◆ SELECTED PASSAGE:
********************
We begin by defining creation and annihilation operators $a_k^\dagger$ and
$a_k$,
$$q_k = \sqrt {d\over{4 \pi \left| k \right|}} \: a_k\;,\quad a_k =
a_{-k}^\dagger\;,\quad  k\neq 0\; , \eqno(3.1)$$

\vspace{.1in}
\noindent which satisfy the usual commutation relations
$$\left[a_k,a_l\right] =0\;,\quad\left[a_k^\dagger,a_l^\dagger\right]
=0\;,\quad
\left[a_k,a_l^\dagger\right] =\delta_{k, l}\; ,\quad k,l\neq 0\; .\eqno(3.2)$$

\vspace{.1in}
\noindent We also define
$$q_0 = \sqrt{d\over{4 \pi}} \: a_0\;.\eqno(3.3)$$

\vspace{.1in}
Very general arguments suggest that the Hamiltonian should be symmetric ordered
\cite{benderpinsky}. This choice of operator ordering produces
tadpoles which we eliminate by adding an overall constant and a
mass counterterm to the
Hamiltonian:

$$-{{\mu^2 d}\over {8 \pi}}{\sum_{l>0} {1\over l}}+{{\lambda d}\over{128
\pi^2}}
\left\{\sum_{l>0}{1\over l}\right\}^2 - {{\lambda d}\over{64 \pi^2}} \left\{
\sum_{l>0}{1\over l}\right\} {\sum_k {{a_k a_{-k}}\over l}}\;. \eqno(3.4)$$

\vspace{.1in}
\noindent
Then, the quantum Hamiltonian is

\begin{eqnarray*} P^- &=& {{\mu^2 d a_0^2}\over {8 \pi}} + \mu^2 \Sigma_2 +
{{\lambda d}\over{4! 16 \pi^2}} {\sum_{k, l, m, n} {{a_k a_l a_m a_n \,
\delta_{k+l+m+n, 0}}\over{\sqrt{k l m n}}} }\\  & &+ {{\lambda d}\over{128
\pi^2}} \left(\sum_{l>0}{1\over l}\right)^2 - {{\lambda d}\over{64 \pi^2}}
\left(\sum_{l>0}{1\over l}\right) {\sum_k {{a_k a_{-k}}\over l}}\;.
********************
◆ SUPPLIED RECORDS:
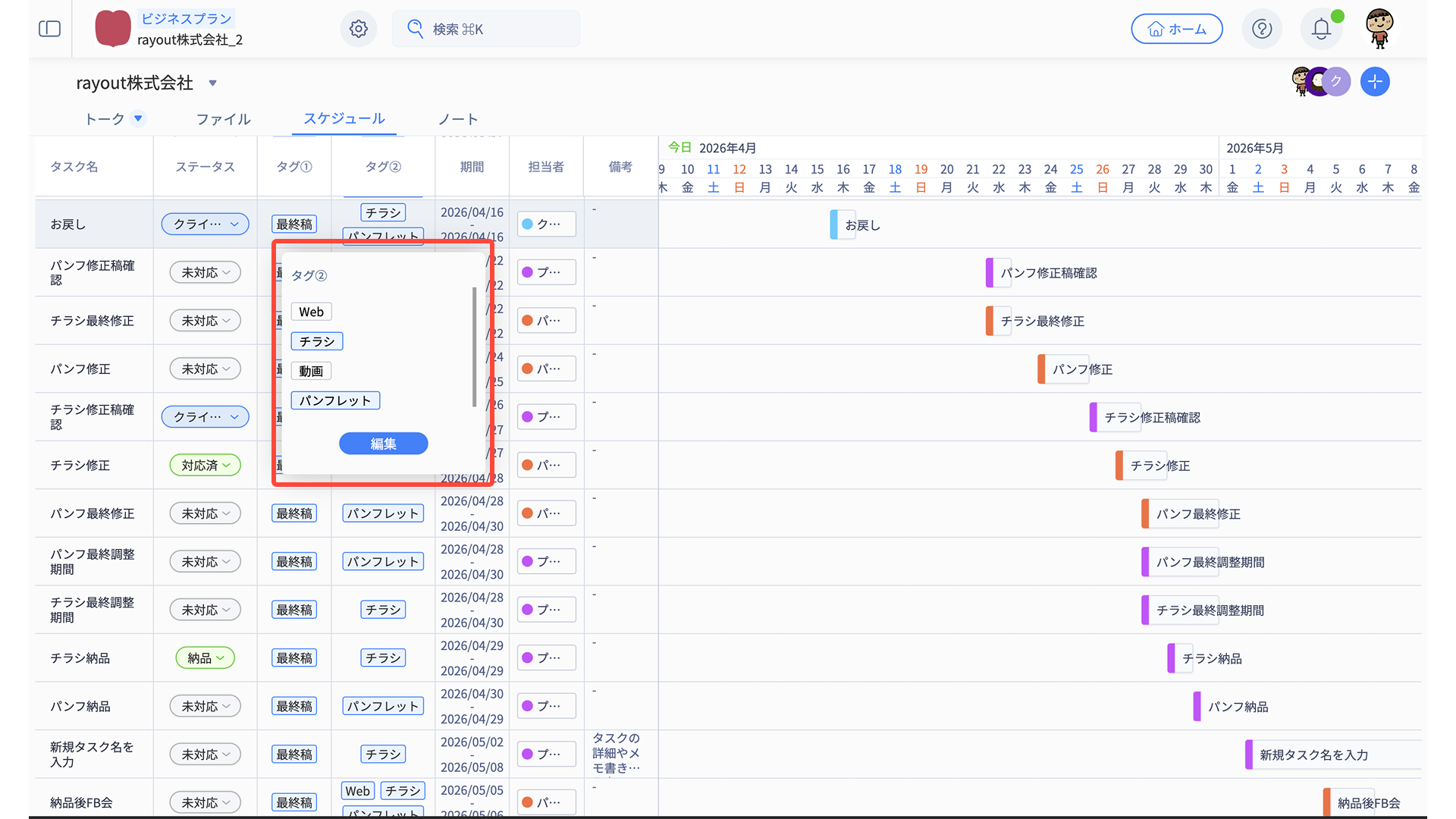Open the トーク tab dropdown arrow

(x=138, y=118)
********************
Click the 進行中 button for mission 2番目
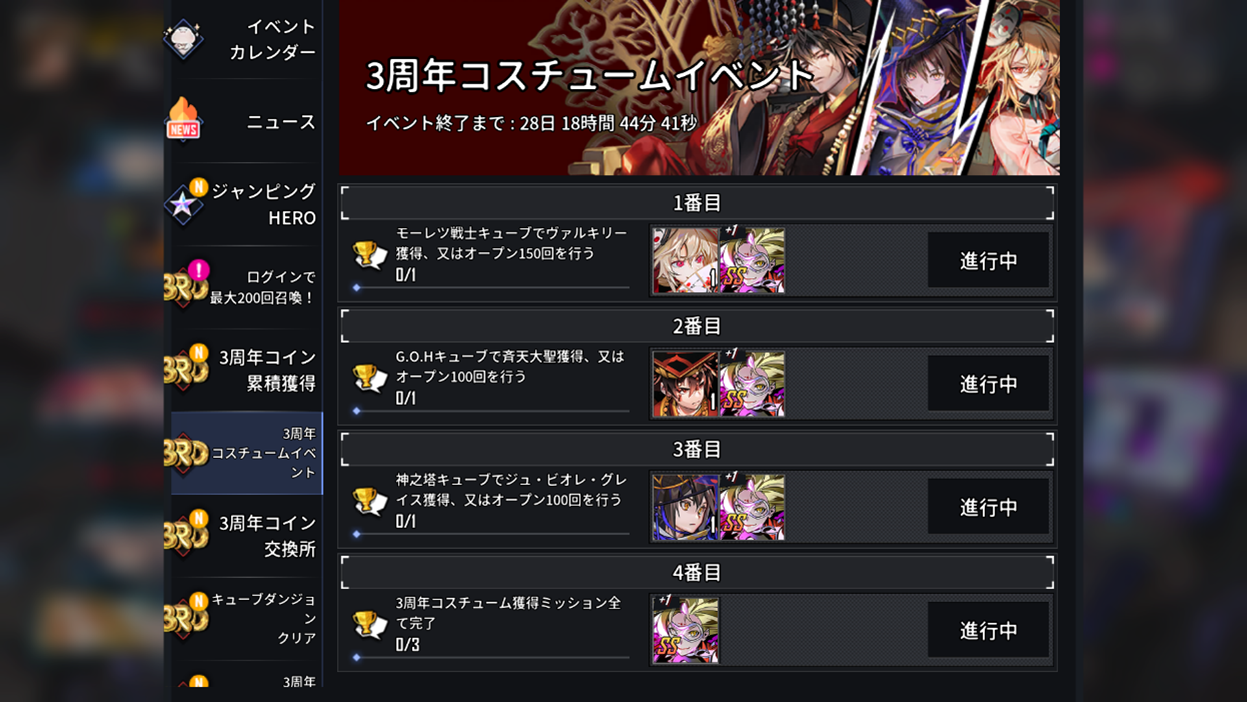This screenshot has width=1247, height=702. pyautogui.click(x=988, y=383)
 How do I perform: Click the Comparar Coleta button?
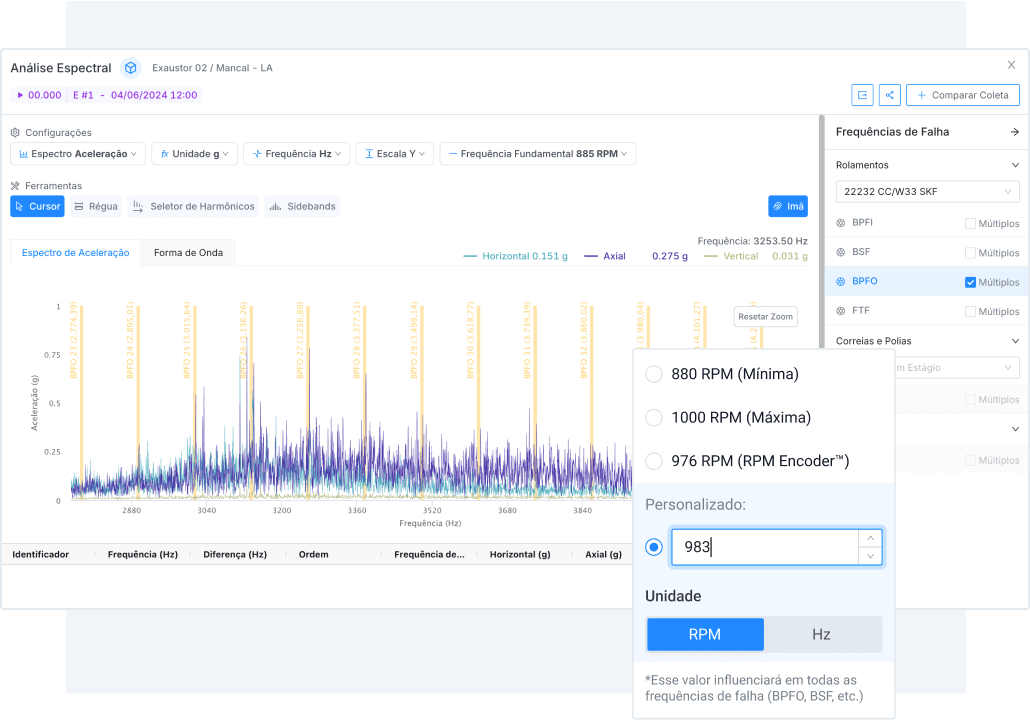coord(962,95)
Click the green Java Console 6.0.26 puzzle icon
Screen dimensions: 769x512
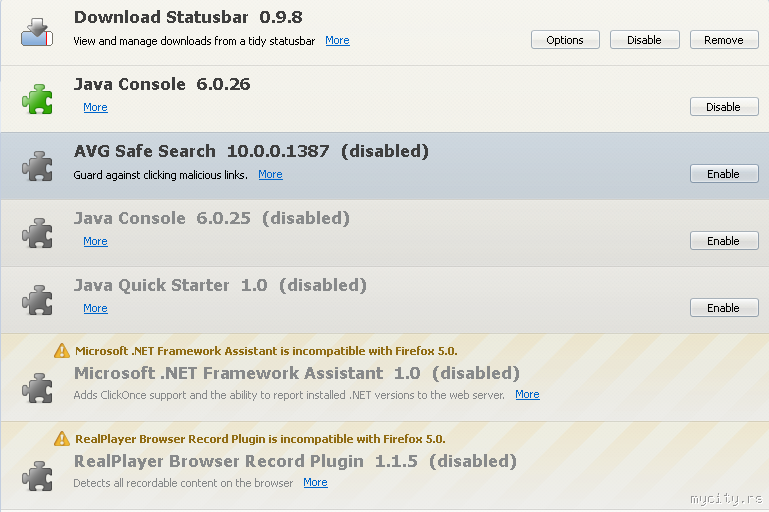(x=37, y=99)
********************
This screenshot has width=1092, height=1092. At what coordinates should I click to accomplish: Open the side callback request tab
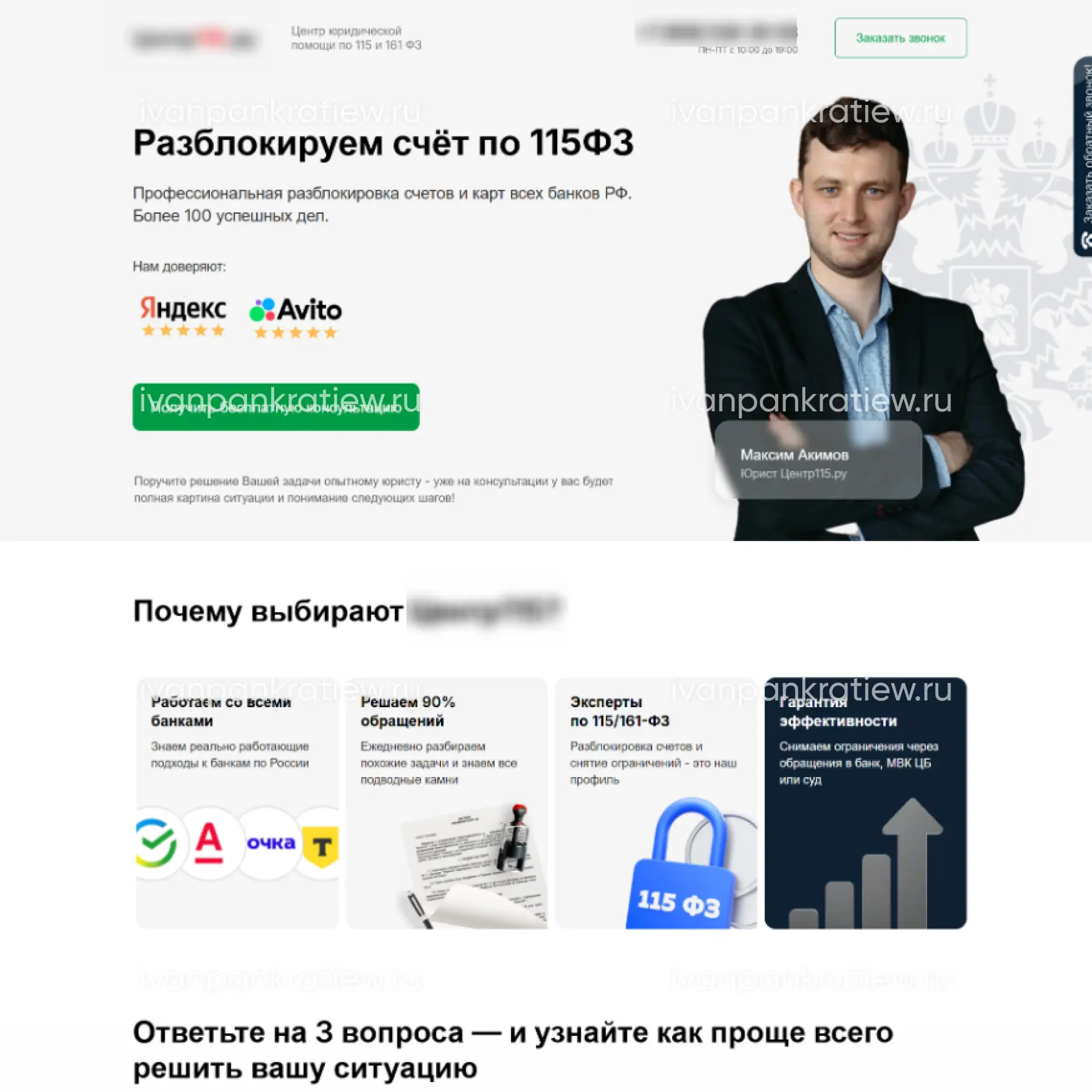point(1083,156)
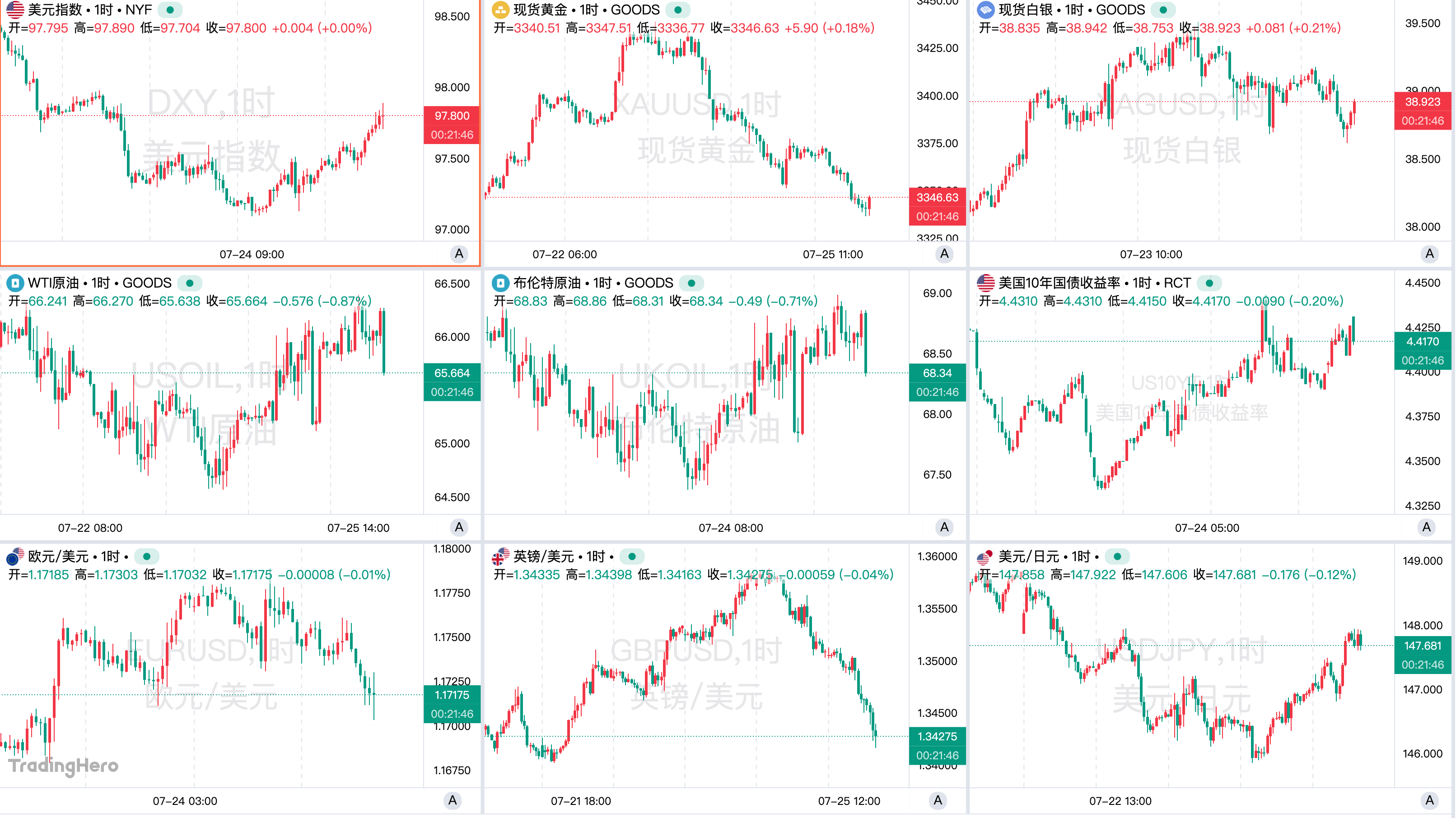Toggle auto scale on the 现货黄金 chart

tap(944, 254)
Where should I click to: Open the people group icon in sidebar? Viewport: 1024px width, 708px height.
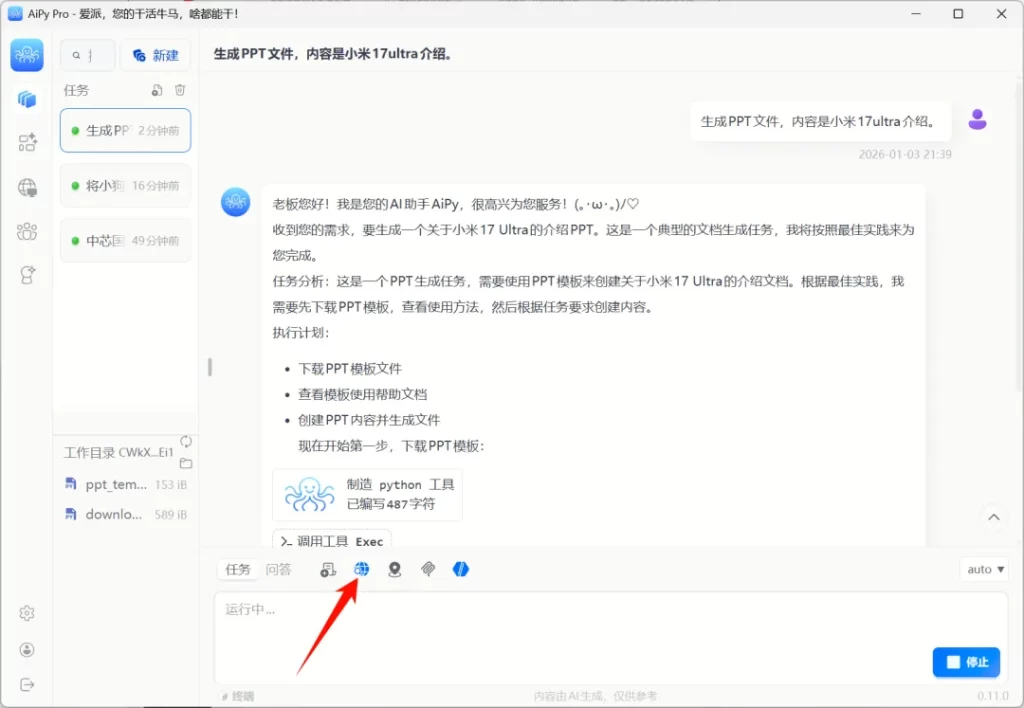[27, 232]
********************
◆ WORK TO DO:
A: Retype the entries from the line containing "Click the 進行中 button for mission 2番目" through the line containing "(x=37, y=99)", both lines included, and leave out the pictures.
B: Pick up the passage on the quantum Hamiltonian where it stops and keep writing.
The entries are unrelated to the passage on the quantum Hamiltonian.

◆ OUTPUTS:
A:
Click the 進行中 button for mission 2番目
This screenshot has width=1247, height=702. pyautogui.click(x=988, y=383)
 How do I perform: Click the Comparar Coleta button?
coord(962,95)
Click the green Java Console 6.0.26 puzzle icon
Screen dimensions: 769x512
(x=37, y=99)

B:
\end{eqnarray*}
\vspace{-0.6in}$$\eqno(3.5)$$

\vspace{.1in}
\noindent
Note that the constraint equation for the zero-mode is obtained by taking a
derivative of $P^-$ with respect to $a_0$. Consequently, it is natural in
the quantum case to order symmetric order the constraint equation:
$$0 = g a_0 + a_0^3 + 2 a_0 \Sigma_2 + 2 \Sigma_2 a_0 + {\sum_{k > 0} {{a_k a_0
a_{-k} + a_{-k} a_0 a_k - a_0}\over k}} + 6 \Sigma_3\;,\eqno(3.6)$$

\vspace{.1in}\noindent
where $g= 24 \pi \mu^2/\lambda$. This equation implies that in matrix
form $a_0$ is real and symmetric. Moreover, it is block diagonal in states with
equal $P^+$ eigenvalues. Using the constraint equation, we define a rescaled
Hamiltonian $H$:

\goodbreak\begin{eqnarray*}
H ={{96 \pi^2}\over{\lambda d}} P^- &=& g \Sigma_2 +g\Sigma_4 -
{a_0^4\over 4} -{{a_0 \Sigma_2 a_0}\over 2}\\ & &+{1\over 4 }{\sum_{j, k, l
\neq
0}{{a_j a_0 a_k a_l +a_j a_k a_0 a_l}\over\sqrt{j k l}}\delta_{j+k+l,0}}\\ & &+
{1\over 4}{\sum_{k>0}{{a_k a_0^2 a_{-k} +a_{-k} a_0^2 a_{k} - a_0^2}\over
k}}\;.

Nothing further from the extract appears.